If you use the contact form (on the contact page or in the modal on the homepage), the details you provide (e.g., name, email address, message) are transmitted for processing to a technical endpoint under admin.cashlog.org and processed there within the scope of a Cloudflare Worker. For processing and internal assignment, the data may be stored in a database Cloudflare D1 (same hosting ecosystem as the website). Notification email sending is handled via the service Resend (Resend Inc., USA). Legal basis: Art. 6(1)(b) GDPR (pre-contract measures / contract initiation) or Art. 6(1)(f) GDPR (legitimate interest in answering general inquiries and operating the forms securely). Resend information: Resend Privacy Policy.

Contact by email: the data you provide is stored for processing where required; legal basis Art. 6(1)(b) or (f) GDPR.

3.7 Waitlist

On the website you can register for a notification at launch. Registration is received via admin.cashlog.org (Cloudflare Worker); we store your email address in a database Cloudflare D1 (hosting within the Cloudflare ecosystem). For confirmation and notice emails, Resend may also be used (see section 3.5). We use the address only for the announced information about the launch, not for newsletter advertising without separate consent. Legal basis: Art. 6(1)(a) GDPR (consent).

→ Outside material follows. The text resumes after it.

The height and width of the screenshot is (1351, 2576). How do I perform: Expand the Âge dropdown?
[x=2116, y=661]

4. Cookies & similar technologies

We do not use Google Analytics, social pixels, or advertising tracking tools. For bot protection (Turnstile) and operation of the website, technically necessary cookies or similar storage may be used by Cloudflare within the scope of the service. Legal basis: Art. 6(1)(f) GDPR.

5. Payment processing (Stripe)

For purchasing access to cashlog.org, we use the payment service provider Stripe (Stripe Technology Europe Ltd. or group-affiliated companies). If you are redirected to payment on the Purchase page, payment processing takes place on Stripe’s servers. We receive the information necessary for contract performance (e.g., payment confirmation, email for delivering your access details). Legal basis: Art. 6(1)(b) GDPR. Further information: stripe.com/at/privacy.

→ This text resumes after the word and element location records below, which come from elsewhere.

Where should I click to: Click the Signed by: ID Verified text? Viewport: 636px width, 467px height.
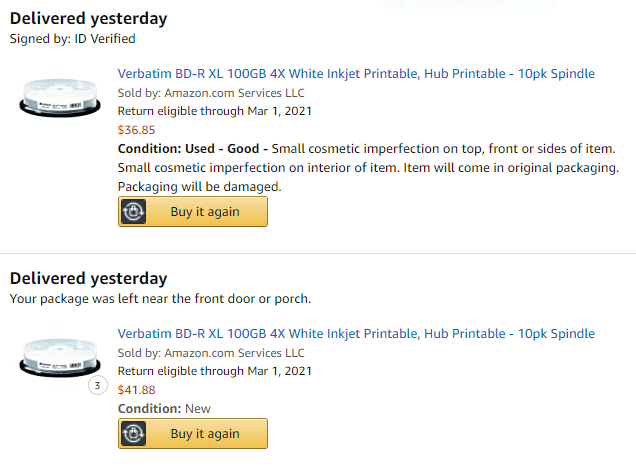[x=73, y=39]
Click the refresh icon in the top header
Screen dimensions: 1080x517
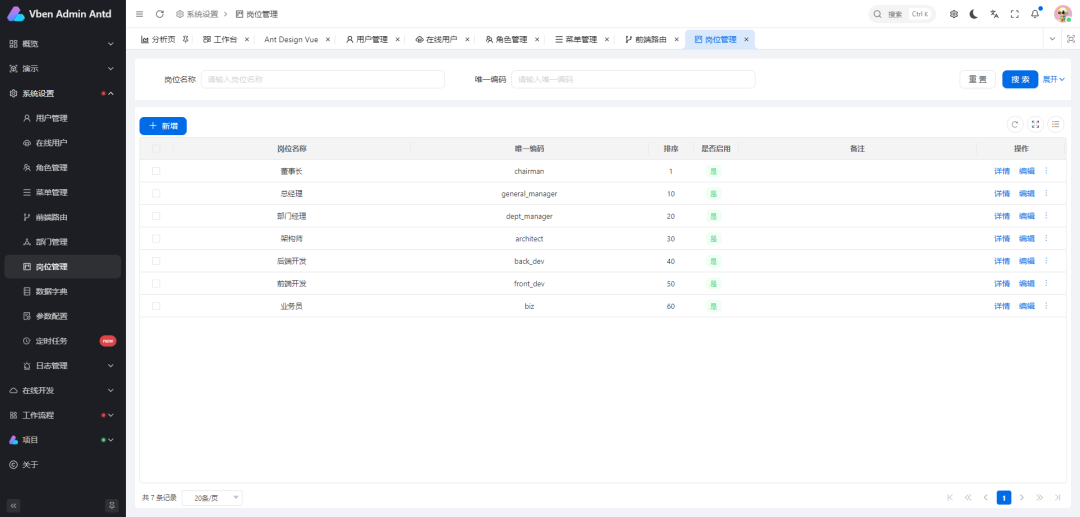click(x=160, y=14)
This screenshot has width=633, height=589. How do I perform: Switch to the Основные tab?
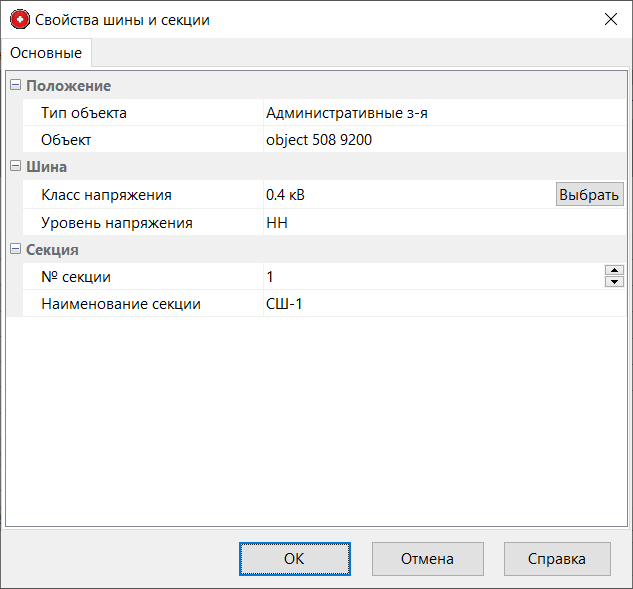[x=46, y=52]
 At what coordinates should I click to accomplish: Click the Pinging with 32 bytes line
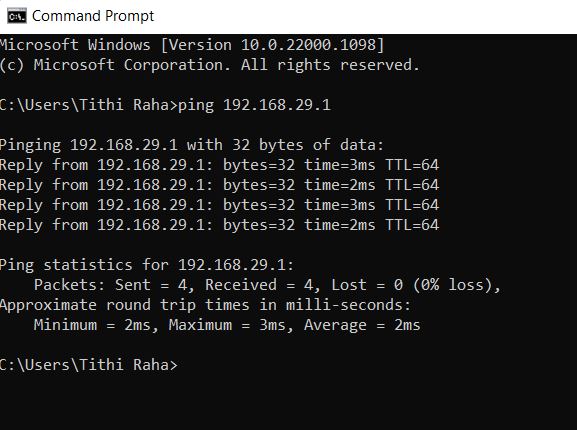click(191, 145)
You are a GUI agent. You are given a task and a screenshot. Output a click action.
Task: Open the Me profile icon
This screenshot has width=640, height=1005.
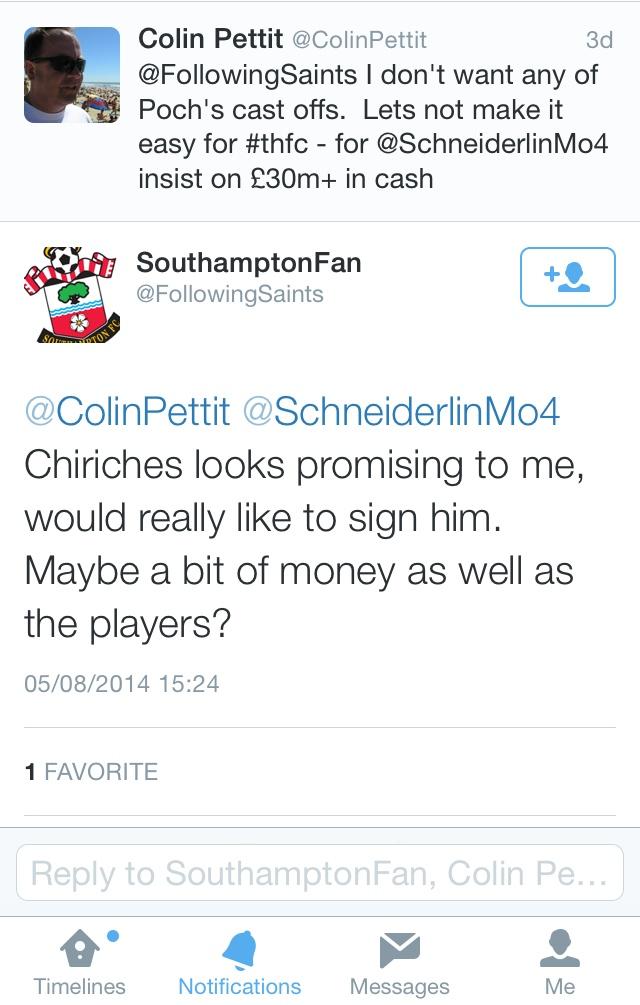pyautogui.click(x=559, y=949)
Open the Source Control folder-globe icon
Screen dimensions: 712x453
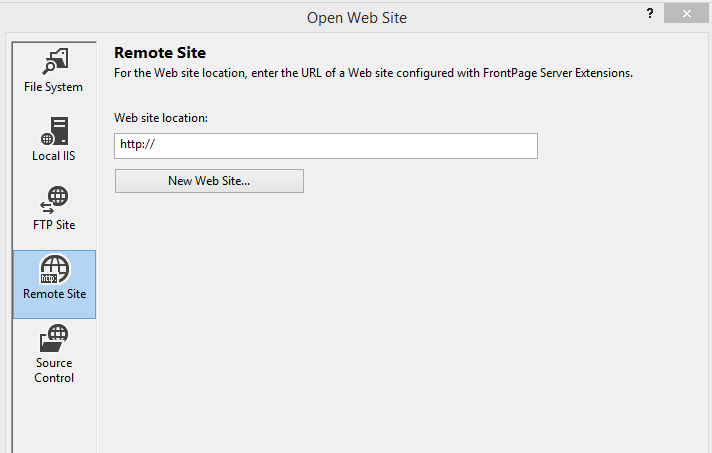[x=54, y=338]
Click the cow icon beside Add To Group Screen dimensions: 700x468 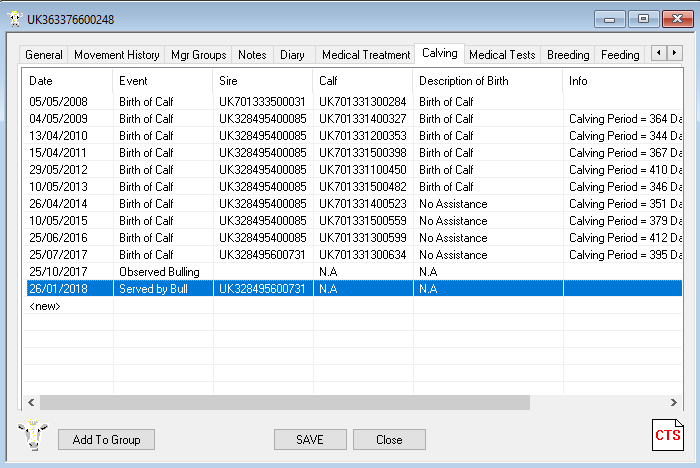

6. Hosting & data processing (Cloudflare)

The public website is served via Cloudflare Pages; technical supporting functions (e.g., delivery of the Turnstile site key) can also run via Pages/Workers. Waitlist and contact requests are handled by a separate Cloudflare Worker under admin.cashlog.org and stored in D1; emails are sent via Resend (sections 3.5 and 3.6). To the extent that Cloudflare or Resend process personal data on our behalf, we rely on the contractual and technical arrangements of the providers (including EU standard contractual clauses and/or adequacy decisions, where data transfers to third countries occur). Details Cloudflare: Cloudflare Privacy Policy.

7. Retention period

We store personal data only for as long as required for the respective purpose or if statutory retention obligations apply. Contact requests and waitlist entries are processed in an internal overview (leads). We remove the entries as soon as the purpose no longer applies, or when you request deletion — subject to statutory retention obligations. We delete email correspondence after handling the request, unless there are legal reasons for a longer retention.

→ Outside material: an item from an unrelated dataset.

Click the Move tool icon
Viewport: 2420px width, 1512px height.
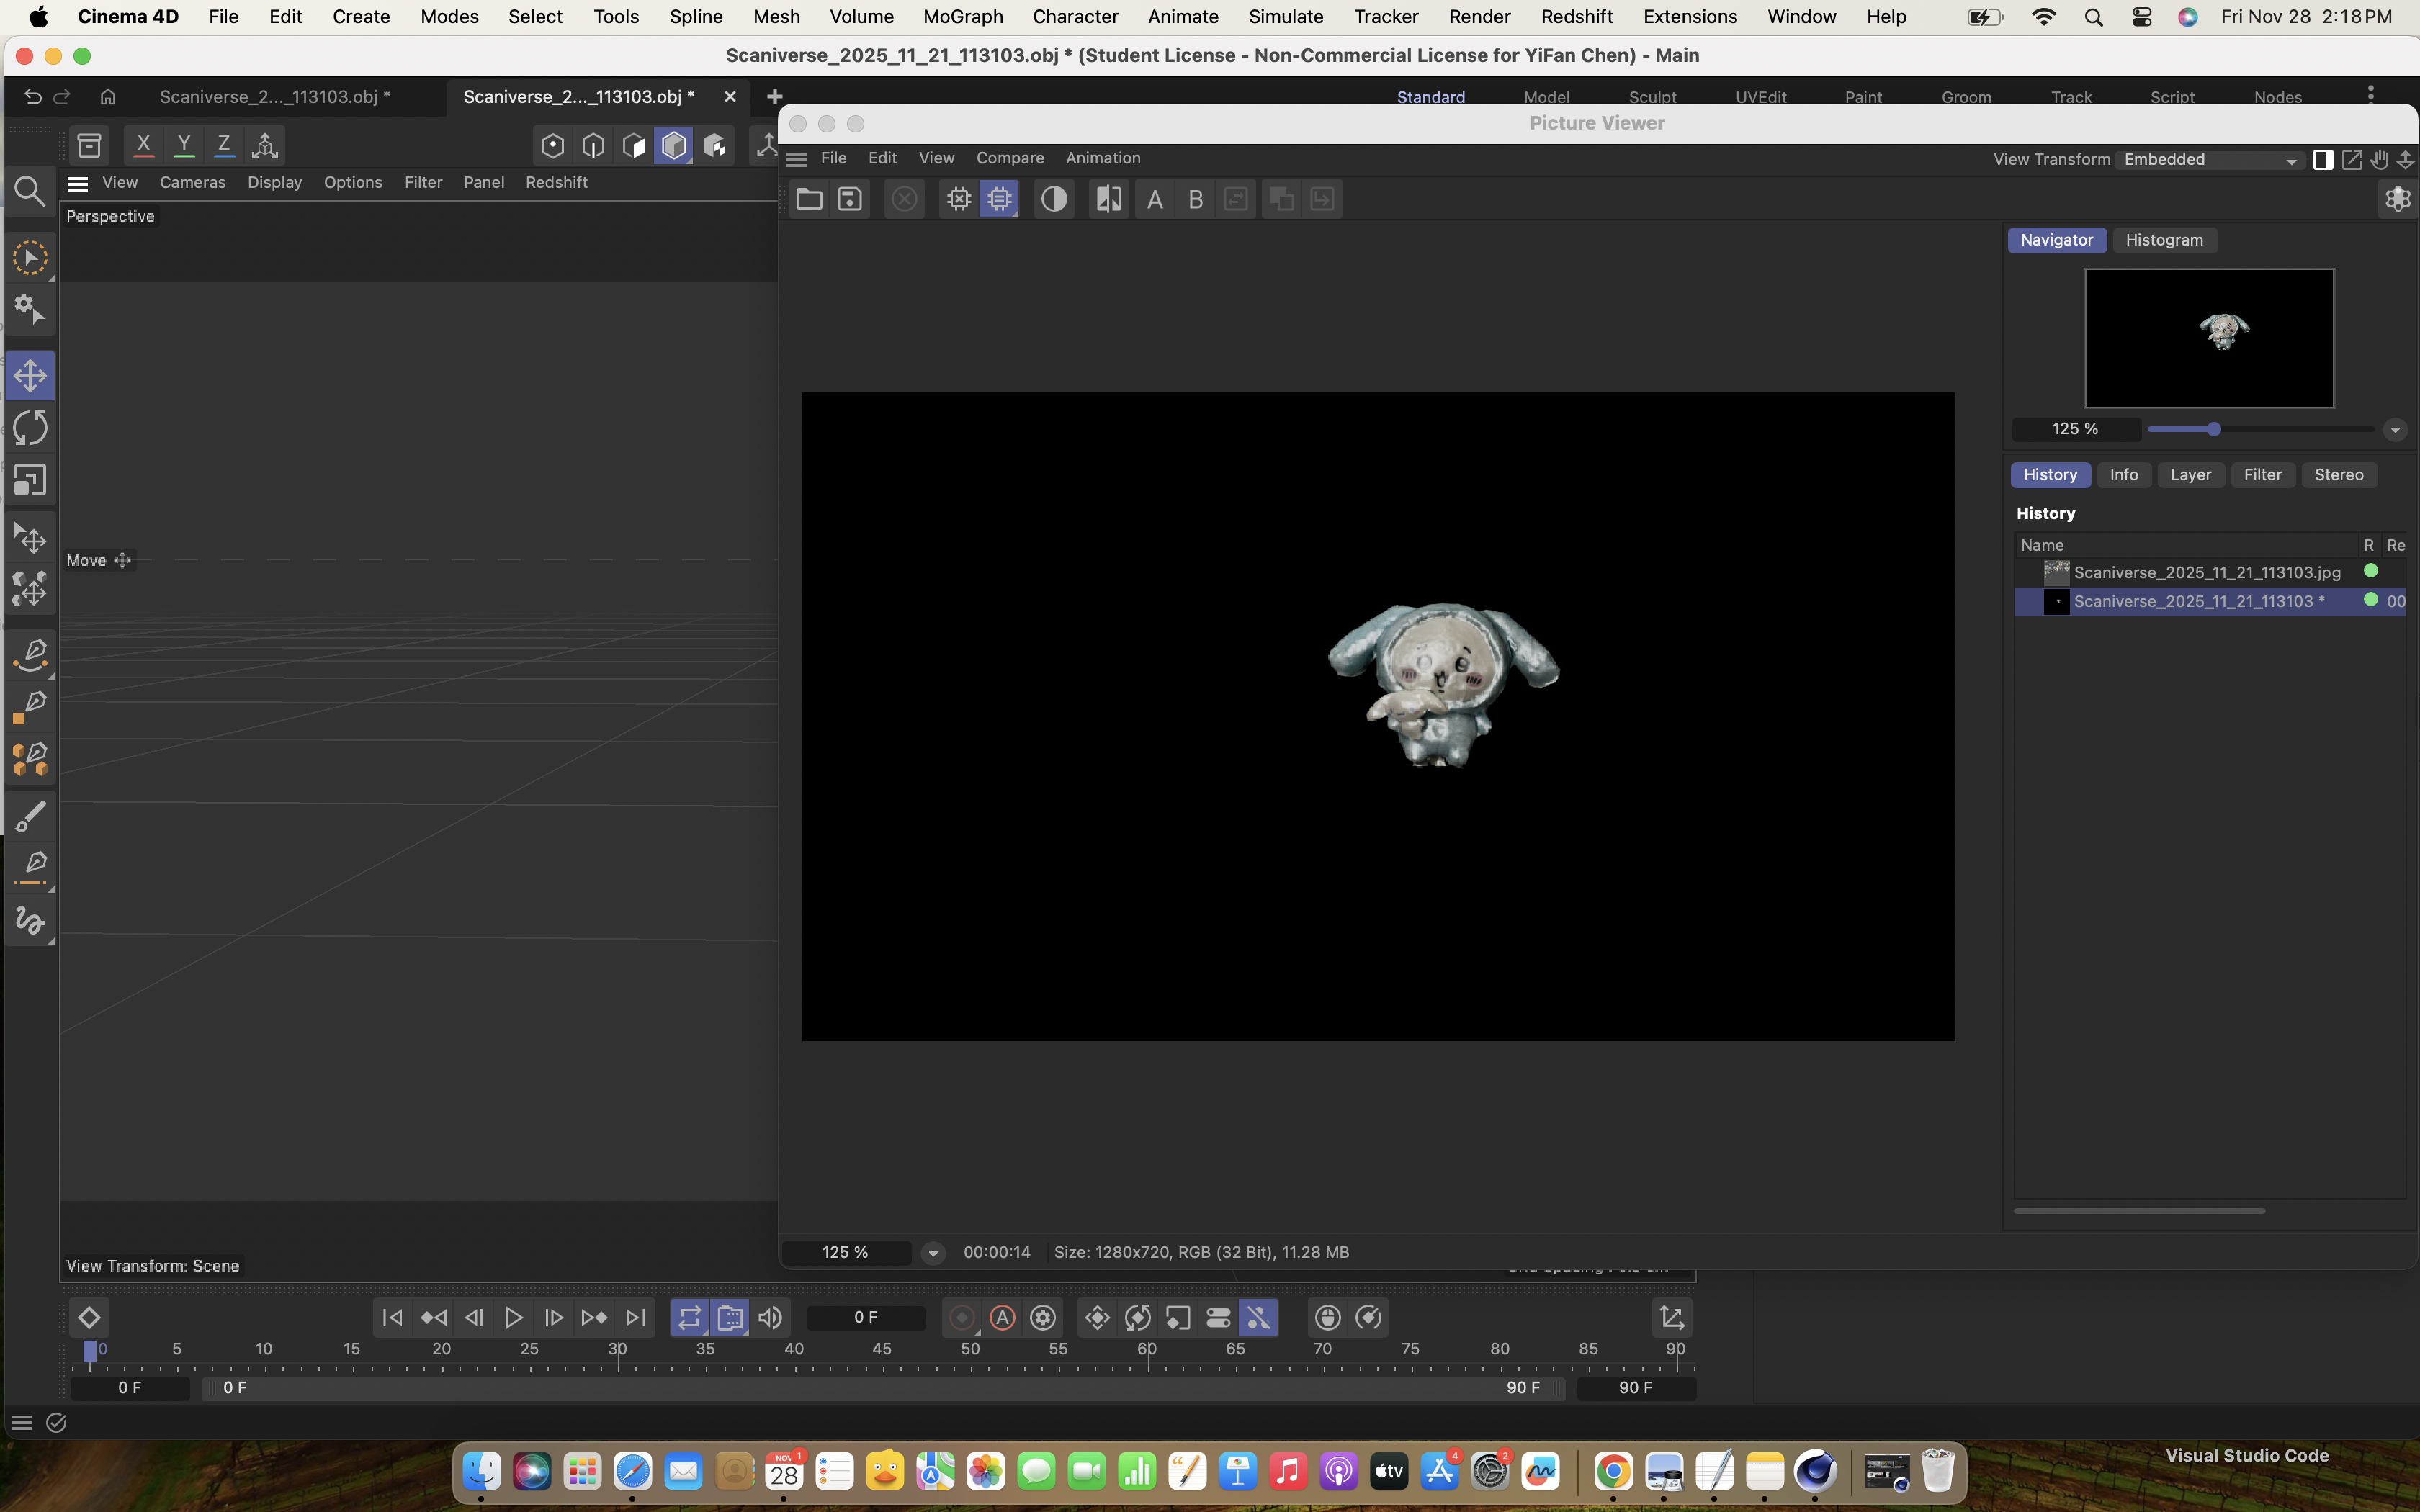(x=30, y=376)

8. Your rights & complaint

Under the statutory conditions, you have rights to information, rectification, deletion, restriction of processing, and data portability, as well as objection against certain processing. You can also complain to the competent supervisory authority. In Austria: Data Protection Authority — dsb.gv.at.

9. Changes to this privacy policy

We update this privacy policy when our services or the legal situation change. The decisive version is the one published at the beginning of the page.